Sunday, June 17, 2012

Aspie Book Club

Hello all you Aspergians, Neurodiverse, Neurodiversity activists, friends, family and supporters out there. I'm not doing a full on entry today, though I do have some ideas for my next one. Today I wanted to take some time and introduce a new column I'll be running on occasion. Introducing the Aspie Book Club! The premise is simple; Every time I come across a book, or article that addresses neurodiversity in a positive and constructive manner, I'll be writing a quick profile of it here on Differently Wired. The purpose of this is, I hope, to increase awareness of some really talented writers and activists who have made positive contributions to the movement. This should be interactive too; I want to get comments from anyone who reads this blog! Anyway, on to the main event!

Today, I want to give a special shout out to the author of a book I recently finished reading. John Elder Robison is the author of "Be Different", his memoir of his own experiences growing up Aspie. I've said it before on this blog; I may have Aspergers more mildly than some, but even so reading through his book, I was amazed how many times I saw myself in it. The best part about this book, though, is that unlike a lot of literature about Aspergers or Autism that focuses on treatment methods, coping strategies, and such, "Be Different" takes a different path. Robison is truly optimistic and honest about his experiences, basically coming to the conclusion that despite it having caused him hardship growing up, he wouldn't give up being an Aspie for anything. This is a refreshing approach to the subject, and it was a joy to read. Here's a picture of the cover:

(image pulled from can't actually 'click to look inside' :P)

Well that's that for this instalment of Aspie Book Club! Check back soon for my reminisces on some particularly Aspergian elements of my own childhood. 

Yours in Diversity,

Adam Michael

1 comment:

  1. I wanted to send this to you and this seemed the only way available to me to do so. It doesn’t seem totally inappropriate to do it this way.

    The short of it is that I’ve written a novel in which the protagonist is an adult with a history of autistic behavior and I’m looking for a way to find a few readers within the Autism/Asperger community to tell me what they think. I would like to know where those with experience find the novel on the scale of inspiring to irrelevant to offensive.

    I didn’t write the novel with the intent of making a statement about autism. In 2006 I was working on linking a collection of short stories I’d written when I read an issue of Time Magazine featuring autism. I realized how well the autistic syndrome fit my protagonist. I read a half dozen books by and about people with autism and used what I learned to enrich my character. The detail this added brought about the evolution of the set of stories to the novel it has become.

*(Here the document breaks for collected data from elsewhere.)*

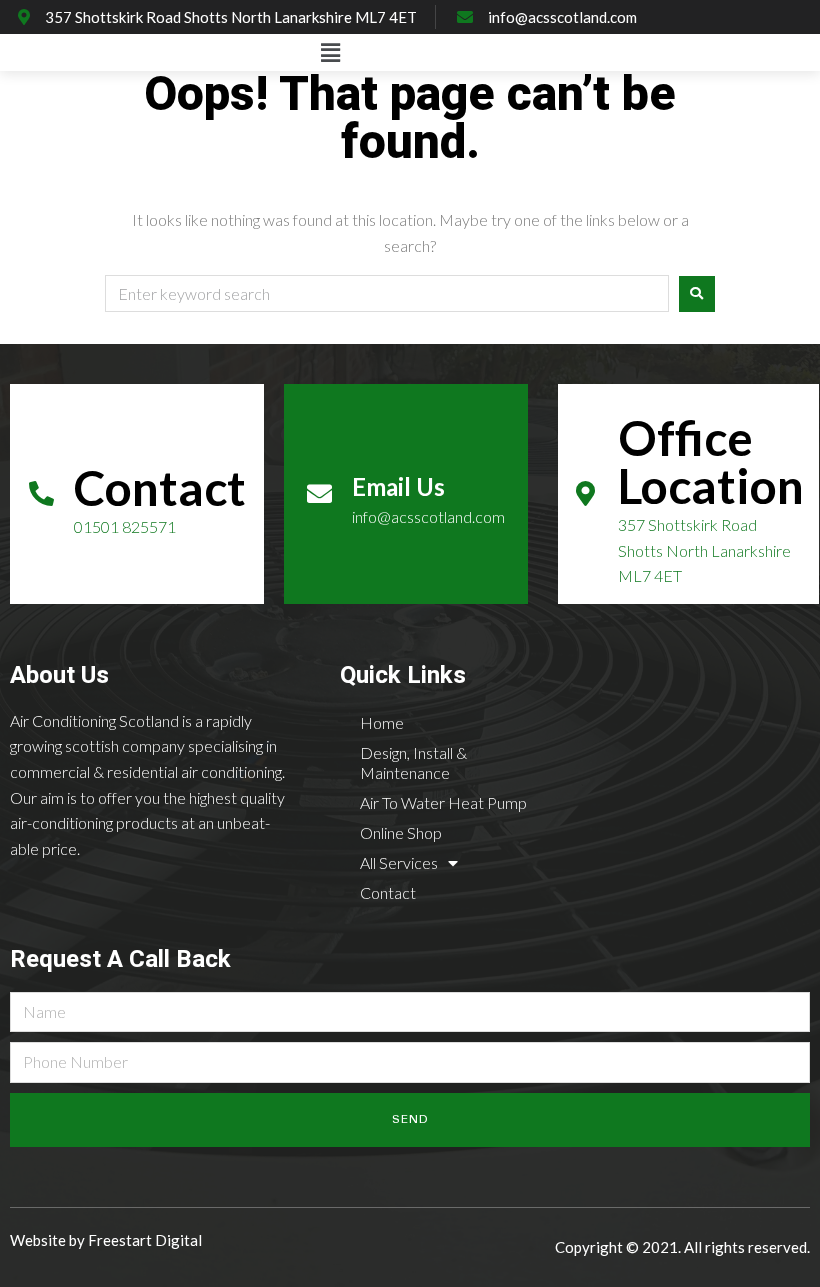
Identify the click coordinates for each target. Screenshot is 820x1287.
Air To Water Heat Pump (443, 802)
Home (382, 722)
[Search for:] (387, 294)
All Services (399, 862)
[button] (330, 52)
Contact (388, 892)
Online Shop (401, 832)
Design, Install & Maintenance (413, 762)
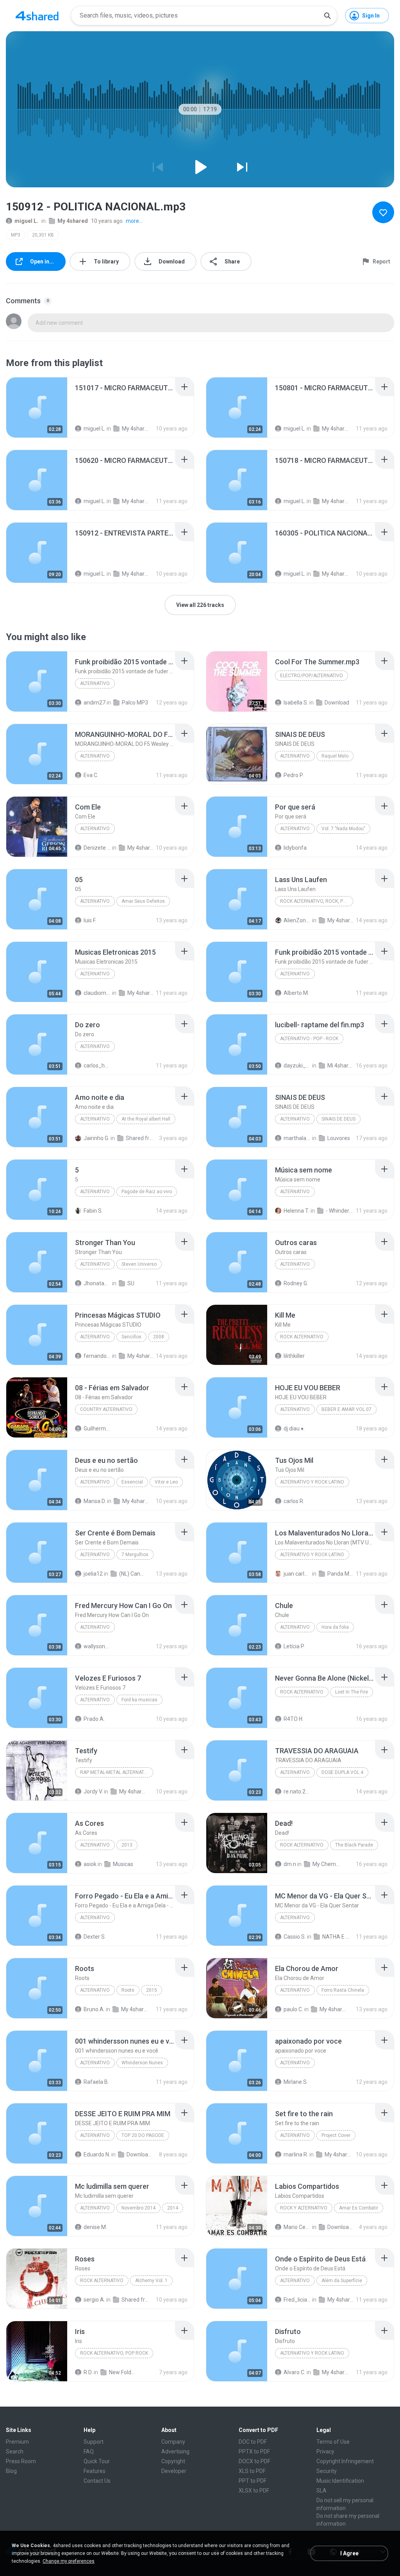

    While I have no direct experience with autism or Asperger syndrome I have experienced living with a disability. I’m visually impaired which has meant among other things that I’ve never had a driver’s license and that I have trouble recognizing people until I know them well. Both have been significant social liabilities.

    All this contributed to the background from which the novel comes. Its title is Memoir of an Unlikely Savior. In it, Frank would like to be successful with women and with writing, but his autistic childhood, visual impairment, and dysfunctional family are too much to overcome. Then on vacation in Hawaii, Frank has what feels like a paranormal experience on the Arizona Memorial that starts him down a path of psychological and spiritual self-discovery. In making the transitions from weird to respected, awkward to insightful, brainy to wise, his relationships with women shift from fearful to erotic, and through them doors open to unexpected opportunities with his writing. Lifting himself from the purgatory to which his past had banished him, he inadvertently helps free those he connects with from their own shadowed depths, making his story the Memoir of an Unlikely Savior.

    I have the history that went into the book but I’m still lacking opinions from those who know. The book is published as an ebook and in paperback on More can be learned about it and me at and on Facebook at I’d be pleased to provide anyone interested with a set of .doc or .docx files or a .mobi Kindle file. (Free Kindle reader apps can be downloaded from for any device from PCs to iPhones, though unless one has had experience reading novels on an iPhone I don’t recommend it.)

    So now after writing far more than I’d intended I come back to my original question. Can you suggest a forum within the autistic/Asperger community through which I can appropriately present my novel and ask for readers?

    If you’ve gotten this far, thank you very much for your attention, and your patience.